戦国日本の津々浦々 ライト版

港町から廻る戦国時代。そこに生きた人々、取引された商品も紹介します。

冷泉 興豊 れいぜい おきとよ

 大内家臣。仮名は五郎。官途名は民部少輔。隆豊の父。「興」は大内義興からの偏諱と考えられる。加賀に拠点を持つ幕府奉公衆・大内氏の出自と推定されている。

興豊の知行

 文亀二年(1502)八月、大内義興から周防国玖珂郡由宇郷内13石や豊前国宇佐郡千歳丸15石などを代所として預けられている(「萩藩閥閲録102-2)。また永正二年(1505)二月、周防国都濃郡河内郷15石の地を、「冷泉五郎興豊」との約定に任せて玉信僧都に進止することを義興に認められている(「萩藩閥閲録102-2)。この地も、元は興豊が知行していたことが分かる。

 その後、永正十六年(1519)九月に周防国内で熊毛郡新屋河内60石や同郡宇佐木保内30石、都濃郡末武村67石、同郡豊井郷内50石、同所15石の知行が義興から与えられている(「萩藩閥閲録」102-2)。

大内家臣としての活動

 興豊は大内氏奉行人としての活動もみられる。永正十七年(1520)十二月、神代武総とともに、飯田興秀に豊前国中寺社に関する奉書を発給(「大内氏実録土代」)。大永元年(1521)十二月、杉興重とともに杉興長への筑前国宇佐領の役免除に関する奉書の発給などが知られる(「到津文書」)。

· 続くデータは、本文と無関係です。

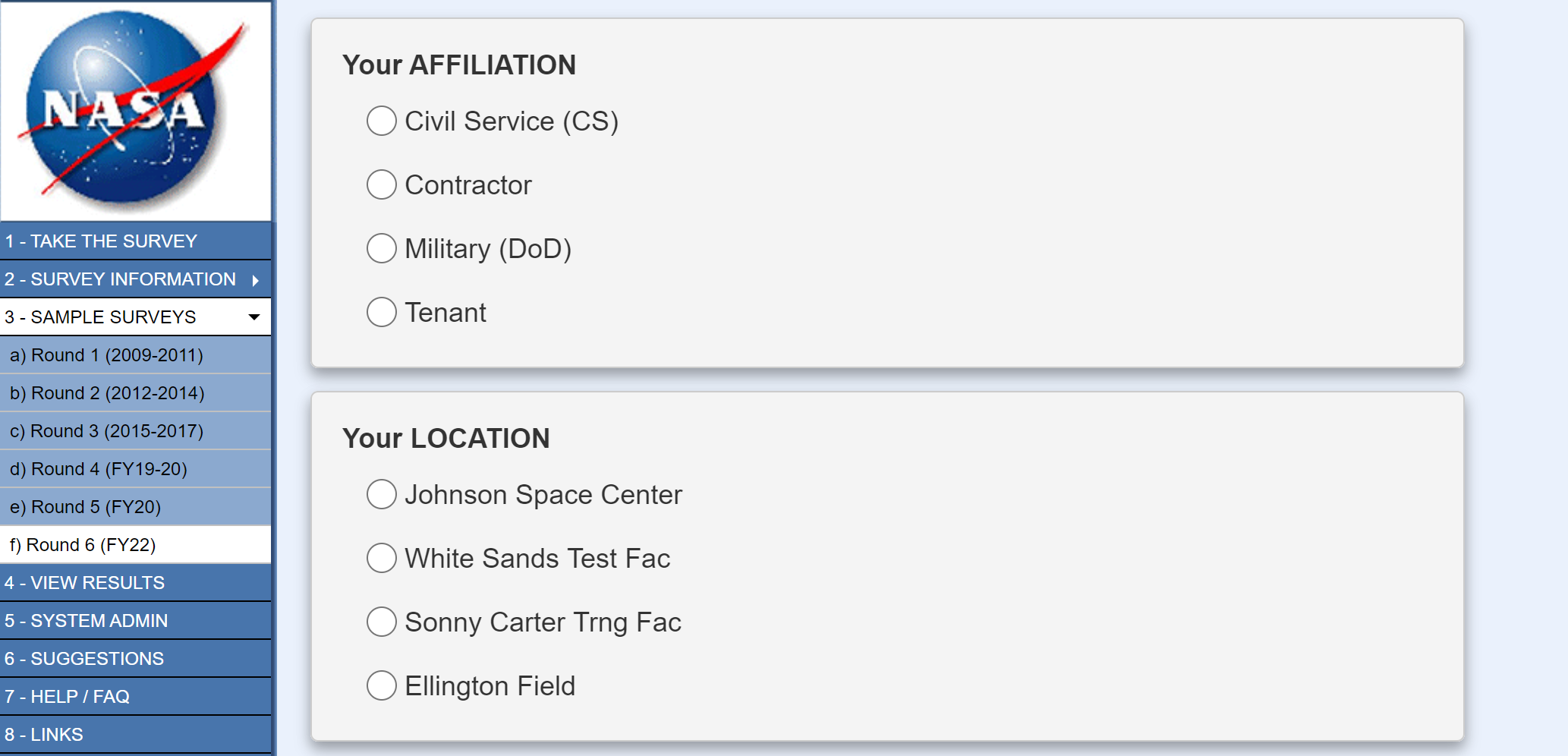
Task: Open Round 4 (FY19-20) sample survey
Action: coord(99,469)
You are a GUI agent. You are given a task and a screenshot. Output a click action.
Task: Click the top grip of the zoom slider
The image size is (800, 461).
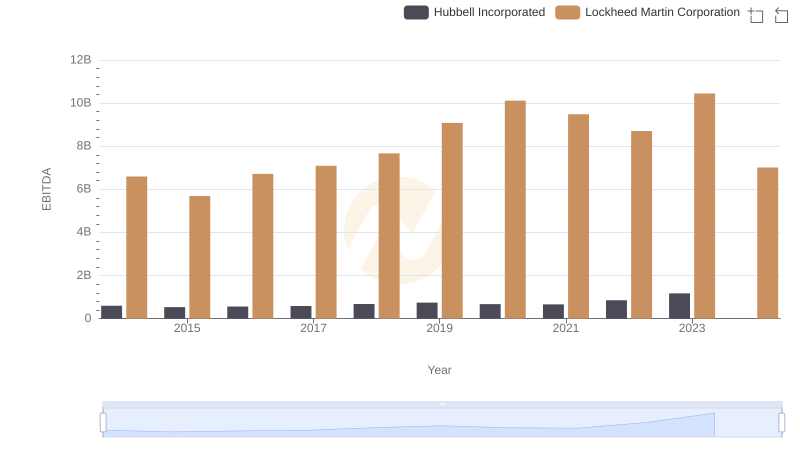click(x=442, y=404)
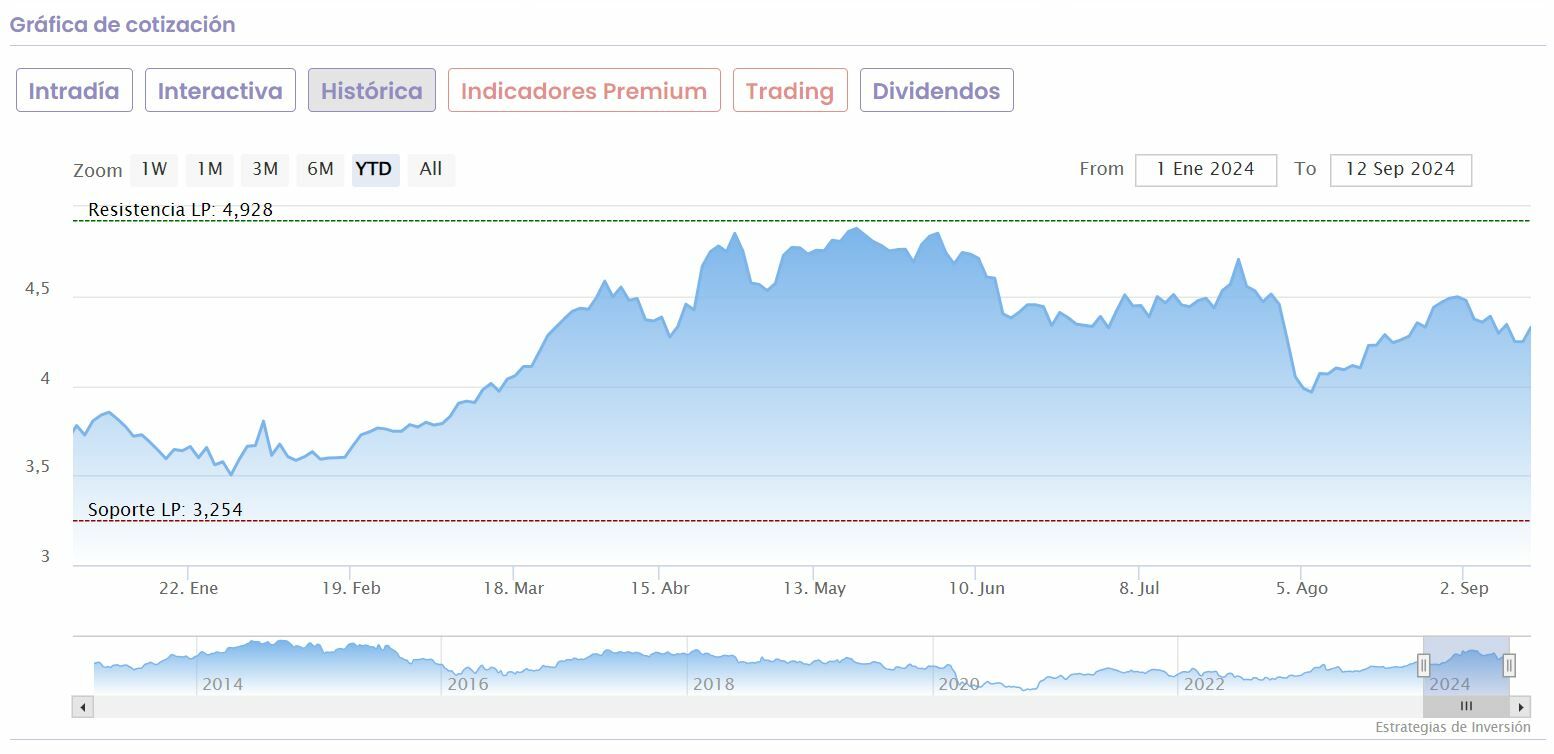Select the Histórica tab
The image size is (1554, 754).
372,91
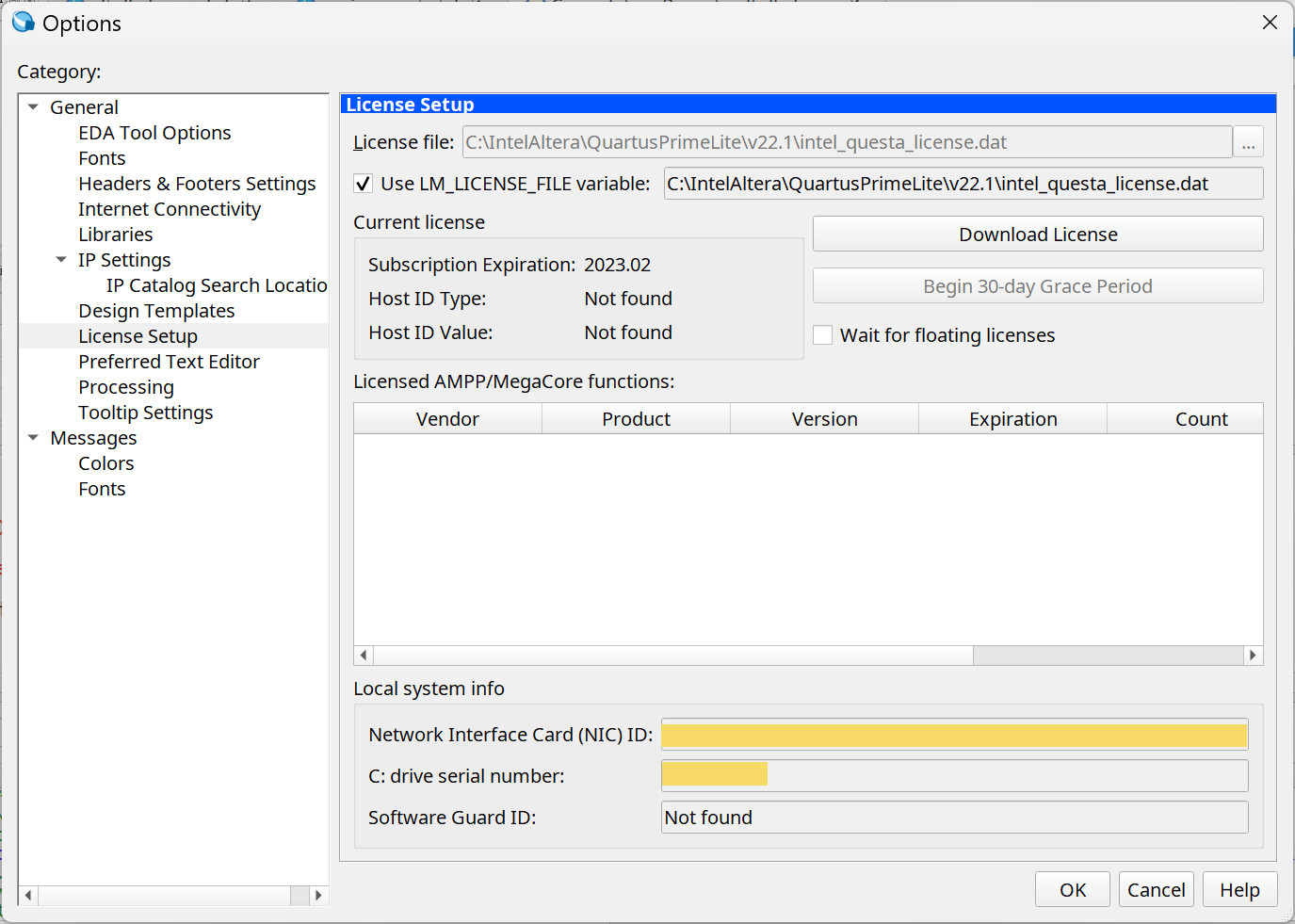
Task: Click the browse (...) button for license file
Action: pos(1248,143)
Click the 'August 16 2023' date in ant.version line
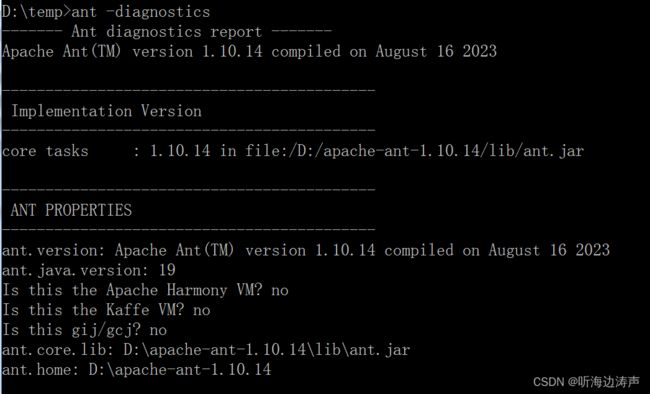 click(549, 250)
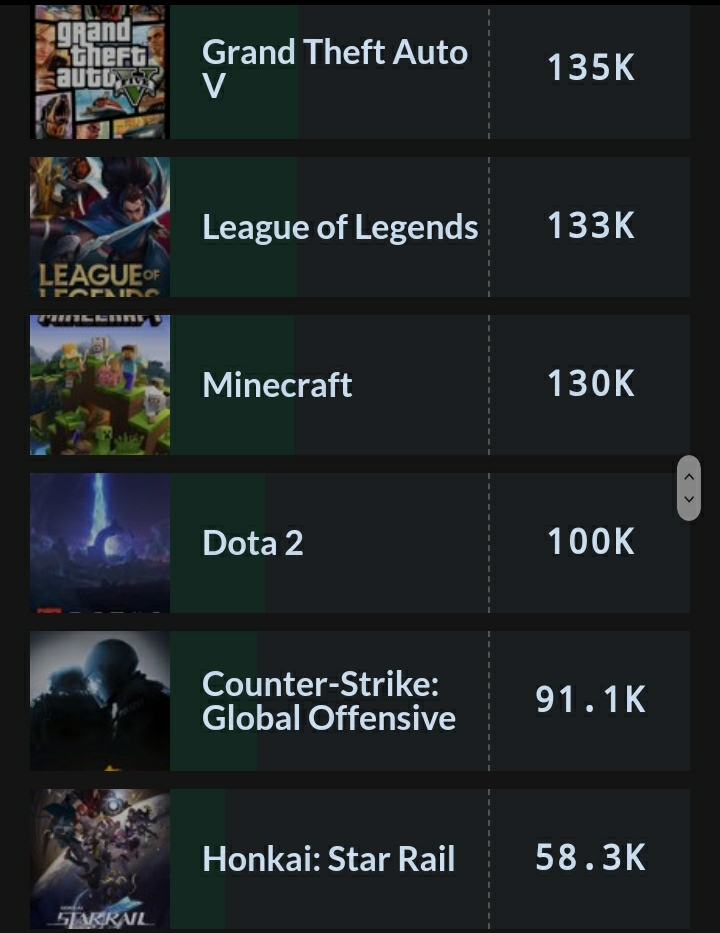Open Counter-Strike: Global Offensive title
Viewport: 720px width, 933px height.
(x=329, y=701)
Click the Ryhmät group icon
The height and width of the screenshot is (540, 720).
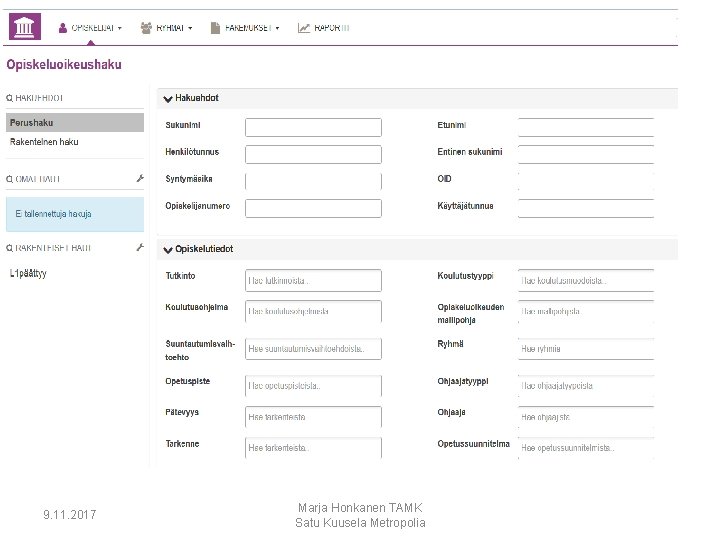click(x=146, y=28)
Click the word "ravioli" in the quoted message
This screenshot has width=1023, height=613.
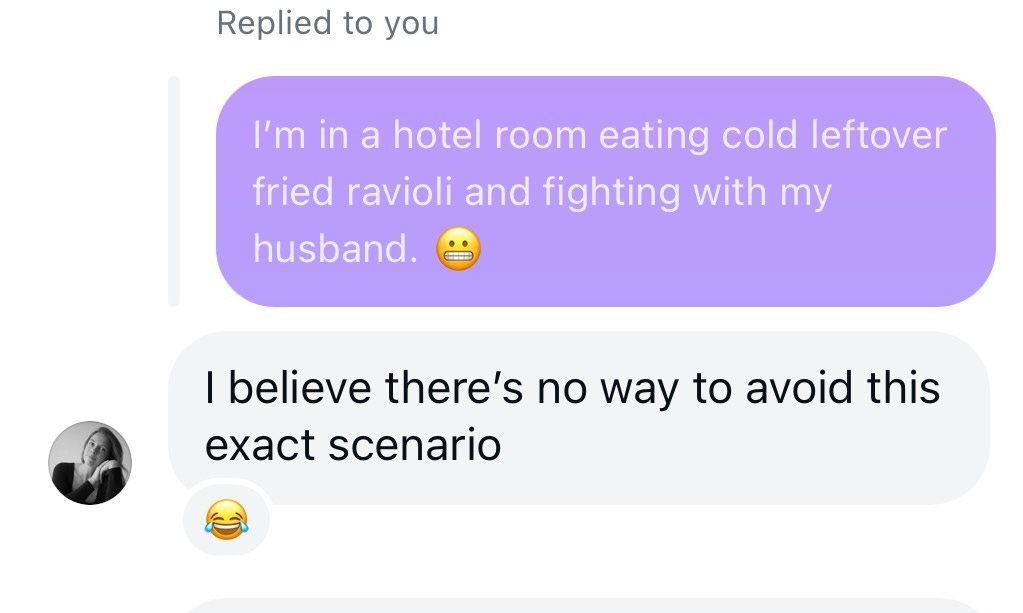point(399,192)
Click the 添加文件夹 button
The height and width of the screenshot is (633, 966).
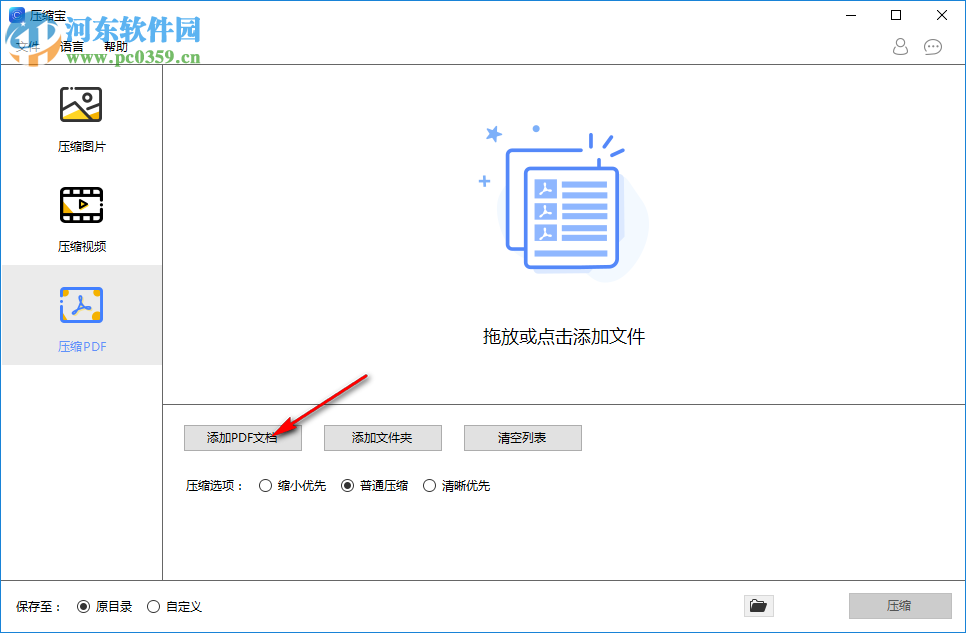(382, 438)
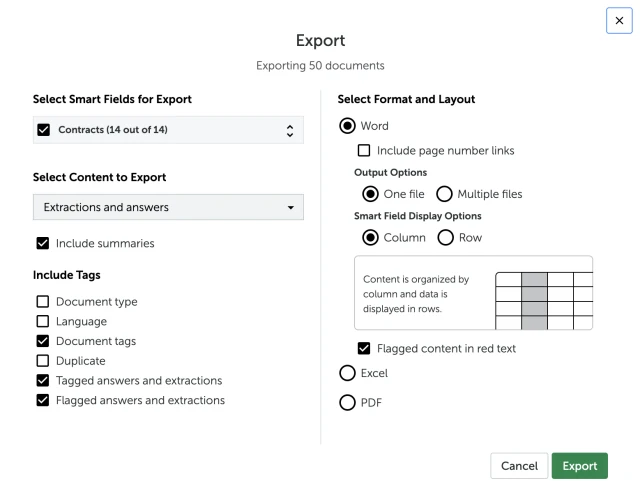Switch smart field display to Row
The width and height of the screenshot is (640, 497).
[445, 237]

 天文八年(1539)十二月にも、弘中武長とともに太宰府天満宮常修坊領の筑前国那珂郡対馬公廨八町について杉興連に文書を発している。

摂津国得位時枝荘の請負

 永正五年(1508)六月八日、大内義興足利義稙を奉じて上洛。七月一日、義稙は征夷大将軍宣下を受けた。この5日後の七月六日、「冷泉五郎」という人物が、京都の北野社に対し、北野社領摂津国得位時枝庄(現在の兵庫県神戸市灘区徳井町)の請負代官となることを申請してきた(『北野社家日記』)。「冷泉五郎」は、興豊に比定される。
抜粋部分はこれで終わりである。